◆ SHORT EXERCISE ◆
Copy every one of the following records word for word, keeping each line as it appears.
-- START --
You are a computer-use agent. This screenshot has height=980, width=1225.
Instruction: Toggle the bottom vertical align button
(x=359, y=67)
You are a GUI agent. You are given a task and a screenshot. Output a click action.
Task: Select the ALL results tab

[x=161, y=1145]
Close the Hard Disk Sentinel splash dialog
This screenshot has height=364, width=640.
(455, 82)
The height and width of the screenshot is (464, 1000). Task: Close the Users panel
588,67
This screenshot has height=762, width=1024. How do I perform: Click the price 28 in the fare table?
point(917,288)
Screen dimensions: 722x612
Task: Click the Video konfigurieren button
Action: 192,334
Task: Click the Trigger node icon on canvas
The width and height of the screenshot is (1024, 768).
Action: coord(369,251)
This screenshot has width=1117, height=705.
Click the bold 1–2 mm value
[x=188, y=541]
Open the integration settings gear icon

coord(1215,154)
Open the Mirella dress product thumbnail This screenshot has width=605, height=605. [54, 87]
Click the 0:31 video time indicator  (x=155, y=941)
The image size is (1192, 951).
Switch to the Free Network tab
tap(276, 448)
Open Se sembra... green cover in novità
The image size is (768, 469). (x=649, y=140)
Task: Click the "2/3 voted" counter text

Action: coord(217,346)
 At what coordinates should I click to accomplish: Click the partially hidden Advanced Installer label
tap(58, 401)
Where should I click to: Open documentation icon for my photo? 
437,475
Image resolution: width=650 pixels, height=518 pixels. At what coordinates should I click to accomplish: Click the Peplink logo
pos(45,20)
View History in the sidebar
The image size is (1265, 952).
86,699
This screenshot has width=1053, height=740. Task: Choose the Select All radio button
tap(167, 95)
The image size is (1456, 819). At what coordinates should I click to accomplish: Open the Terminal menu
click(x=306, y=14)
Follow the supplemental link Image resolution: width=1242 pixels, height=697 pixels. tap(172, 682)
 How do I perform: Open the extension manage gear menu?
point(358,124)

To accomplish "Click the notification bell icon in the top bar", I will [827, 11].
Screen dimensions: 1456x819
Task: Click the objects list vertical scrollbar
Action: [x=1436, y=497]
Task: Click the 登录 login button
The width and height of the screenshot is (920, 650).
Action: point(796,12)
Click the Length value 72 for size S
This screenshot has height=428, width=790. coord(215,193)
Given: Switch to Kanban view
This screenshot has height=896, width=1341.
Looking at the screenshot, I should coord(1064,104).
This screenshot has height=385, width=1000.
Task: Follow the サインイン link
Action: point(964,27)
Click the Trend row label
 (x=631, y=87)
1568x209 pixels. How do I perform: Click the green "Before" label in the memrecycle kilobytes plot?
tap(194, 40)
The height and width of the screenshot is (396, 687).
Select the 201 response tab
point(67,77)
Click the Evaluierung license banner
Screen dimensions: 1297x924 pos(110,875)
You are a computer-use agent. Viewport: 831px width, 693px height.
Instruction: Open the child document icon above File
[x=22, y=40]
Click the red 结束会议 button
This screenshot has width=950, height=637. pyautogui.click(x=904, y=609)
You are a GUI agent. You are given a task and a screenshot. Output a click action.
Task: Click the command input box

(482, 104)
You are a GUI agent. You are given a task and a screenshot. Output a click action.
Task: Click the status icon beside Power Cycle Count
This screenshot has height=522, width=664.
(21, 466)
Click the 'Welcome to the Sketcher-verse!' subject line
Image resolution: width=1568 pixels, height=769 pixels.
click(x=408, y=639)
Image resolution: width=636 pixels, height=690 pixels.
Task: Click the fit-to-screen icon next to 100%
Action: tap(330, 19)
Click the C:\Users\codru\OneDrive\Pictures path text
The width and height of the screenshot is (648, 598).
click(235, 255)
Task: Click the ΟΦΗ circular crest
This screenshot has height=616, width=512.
-- END --
◆ OUTPUT OF THE EXERCISE ◆
You are a computer-use agent. This screenshot has height=980, width=1225.
Instruction: Toggle the bottom vertical align button
(x=359, y=67)
You are a GUI agent. You are given a task and a screenshot. Output a click action.
Task: Select the ALL results tab

[x=161, y=1145]
Close the Hard Disk Sentinel splash dialog
This screenshot has height=364, width=640.
(455, 82)
The height and width of the screenshot is (464, 1000). Task: Close the Users panel
588,67
This screenshot has height=762, width=1024. How do I perform: Click the price 28 in the fare table?
point(917,288)
Screen dimensions: 722x612
Task: Click the Video konfigurieren button
Action: 192,334
Task: Click the Trigger node icon on canvas
The width and height of the screenshot is (1024, 768).
Action: coord(369,251)
This screenshot has width=1117, height=705.
Click the bold 1–2 mm value
[x=188, y=541]
Open the integration settings gear icon

coord(1215,154)
Open the Mirella dress product thumbnail This screenshot has width=605, height=605. [54, 87]
Click the 0:31 video time indicator  (x=155, y=941)
The image size is (1192, 951).
Switch to the Free Network tab
tap(276, 448)
Open Se sembra... green cover in novità
The image size is (768, 469). (x=649, y=140)
Task: Click the "2/3 voted" counter text

Action: coord(217,346)
 At what coordinates should I click to accomplish: Click the partially hidden Advanced Installer label
tap(58, 401)
Where should I click to: Open documentation icon for my photo? 
437,475
Image resolution: width=650 pixels, height=518 pixels. At what coordinates should I click to accomplish: Click the Peplink logo
pos(45,20)
View History in the sidebar
The image size is (1265, 952).
86,699
This screenshot has width=1053, height=740. Task: Choose the Select All radio button
tap(167, 95)
The image size is (1456, 819). At what coordinates should I click to accomplish: Open the Terminal menu
click(x=306, y=14)
Follow the supplemental link Image resolution: width=1242 pixels, height=697 pixels. tap(172, 682)
 How do I perform: Open the extension manage gear menu?
point(358,124)

To accomplish "Click the notification bell icon in the top bar", I will [827, 11].
Screen dimensions: 1456x819
Task: Click the objects list vertical scrollbar
Action: [x=1436, y=497]
Task: Click the 登录 login button
The width and height of the screenshot is (920, 650).
Action: point(796,12)
Click the Length value 72 for size S
This screenshot has height=428, width=790. coord(215,193)
Given: Switch to Kanban view
This screenshot has height=896, width=1341.
Looking at the screenshot, I should coord(1064,104).
This screenshot has height=385, width=1000.
Task: Follow the サインイン link
Action: point(964,27)
Click the Trend row label
 (x=631, y=87)
1568x209 pixels. How do I perform: Click the green "Before" label in the memrecycle kilobytes plot?
tap(194, 40)
The height and width of the screenshot is (396, 687).
Select the 201 response tab
point(67,77)
Click the Evaluierung license banner
Screen dimensions: 1297x924 pos(110,875)
You are a computer-use agent. Viewport: 831px width, 693px height.
Instruction: Open the child document icon above File
[x=22, y=40]
Click the red 结束会议 button
This screenshot has width=950, height=637. pyautogui.click(x=904, y=609)
You are a GUI agent. You are given a task and a screenshot. Output a click action.
Task: Click the command input box

(482, 104)
You are a GUI agent. You are given a task and a screenshot. Output a click action.
Task: Click the status icon beside Power Cycle Count
This screenshot has height=522, width=664.
(21, 466)
Click the 'Welcome to the Sketcher-verse!' subject line
Image resolution: width=1568 pixels, height=769 pixels.
click(x=408, y=639)
Image resolution: width=636 pixels, height=690 pixels.
Task: Click the fit-to-screen icon next to 100%
Action: tap(330, 19)
Click the C:\Users\codru\OneDrive\Pictures path text
The width and height of the screenshot is (648, 598).
click(235, 255)
Task: Click the ΟΦΗ circular crest
This screenshot has height=616, width=512.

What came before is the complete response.